Prototype currently available at: https://fairshake.cloud

Setup

Requirements:

Docker

docker-compose build
docker-compose up

Components

The MySQL database stores information on projects, resources, questions, evaluations, averages, and users. The Python app.py file uses Flask. It manages routes, connects to MySQL and executes database queries, manages account function (login, User objects), and passes variables into the HTML templates. The HTML templates build the webpages.

MySQL Tables

  • average

    column type description
    resource_id int
    q_id int
    avg float Between -1 and 1
    project_id int
  • evaluation

    column type description
    user_id int
    resource_id int
    q_id int
    answer text 'yes' or 'no' or 'yesbut'
    comment text Currently only if answer is 'yesbut'
    project_id int
  • project

    column type description
    project_id int int, primary key, auto-increment
    project_name text
    project_description text
    project_img text URL for picture to display for project
  • question

    column type description
    q_id int int, primary key, auto-increment
    num int Number within set (e.g. 1-16)
    version int Default: 1
    content text
    F text 'F'
    A text 'A'
    I text 'I'
    R text 'R'
    res_type text Questions are associated with resource type
  • resource

    column type description
    resource_id int int, primary key, auto-increment
    resource_name text
    url text URL of resource homepage to link to
    resource_type text
    description text
    project_id int Resources are associated with projects (currently one to many relationship represented)
  • user

    column type description
    user_id int int, primary key, auto-increment
    username text
    password text
    first_name text
    last_name text
    role_evaluator text 'role_evaluator'
    role_starter text 'role_starter'

Current list of resource types

  • Dataset
  • Tool
  • Repository

BioToolBay

The FAIRShake FAIRness insignia with FAIRShake evaluation form connection on click (like the Chrome extension) has been placed on the tool landing pages on BioToolBay.
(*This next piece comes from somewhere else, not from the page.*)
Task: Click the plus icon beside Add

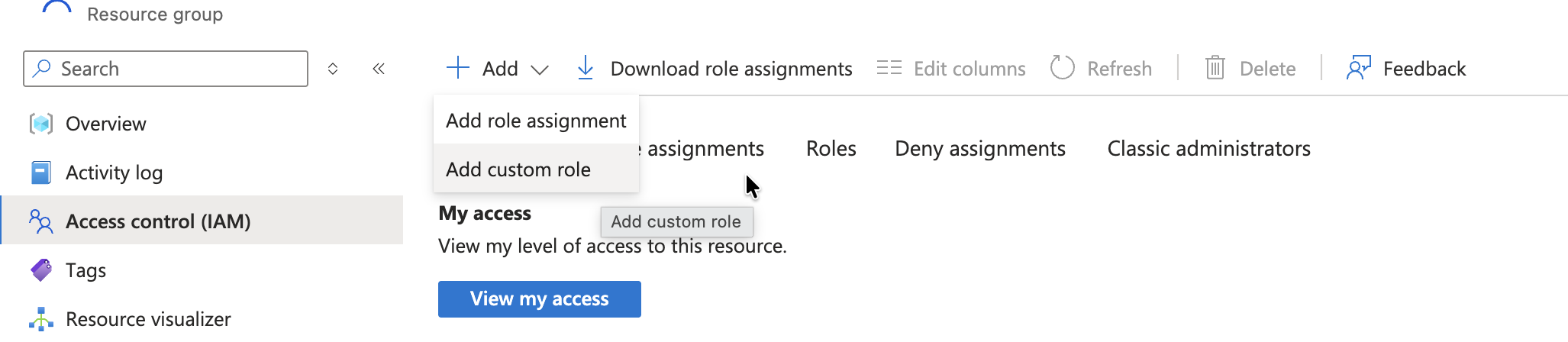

Any changes made to the Chrome extension .js file structure should correspondingly be made for BioToolBay.

Chrome extension-related routes

  • /api/chrome_extension/getQ

    • Returns questions ordered 1-16 for this resource's type for insignia tooltip
  • /api/chrome_extension/getAvg

    • Returns average scores ordered 1-16 for this resource for insignia color and score value
  • /redirectedFromExt

    • For insignia click - redirects to FAIRShake evaluation form
  • /chromeextension

    • For Chrome extension download from website

Adding webpages to Chrome extension

  • Until 'Start Project' or other appropriate automation implemented

  • Create project (e.g. repositories listed on DataMed):

    • Enter project into MySQL database manually
      • insert into project (project_name,project_description,user_id,project_img) values ('DataMed repositories','Repositories listed on DataMed', 'https://datamed.org/img/biocaddie_png2.png')
  • Enter questions into MySQL database (if the resource type is new)

    • insert into question (res_type,num,content,F) values ('Repository',1,'The structure of the repository etc.','F')
    • insert into question (res_type,num,content,F,A) values ('Repository',2,'The repository is available online.','F', 'A')
  • Enter resources into MySQL database with Chrome extension click (or manually if not applicable)

    • Add resource pages to Chrome extension

      • In Chrome extension:

        • Create .js file in extension for this website
        • Insert insigform into desired spot for insignia
        • insigform hidden input values:
          • Resource name, URL, description (using jQuery)
          • Type of resource
          • Source webpage (e.g. DataMed) to be used for project identification in app.py
      • In app.py:

        • In /redirectedFromExt, add elif statement for new source webpage with new project number
          • elif theSrc == 'DataMed': cursor.execute(query2, (theName, theType, theURL, theDescrip, 4)) conx.commit()
    • Click on insignia inserted on resource landing pages. This automatically inserts resource into database (on insignia click, not when insignia is placed on page through extension JavaScript with information from APIs).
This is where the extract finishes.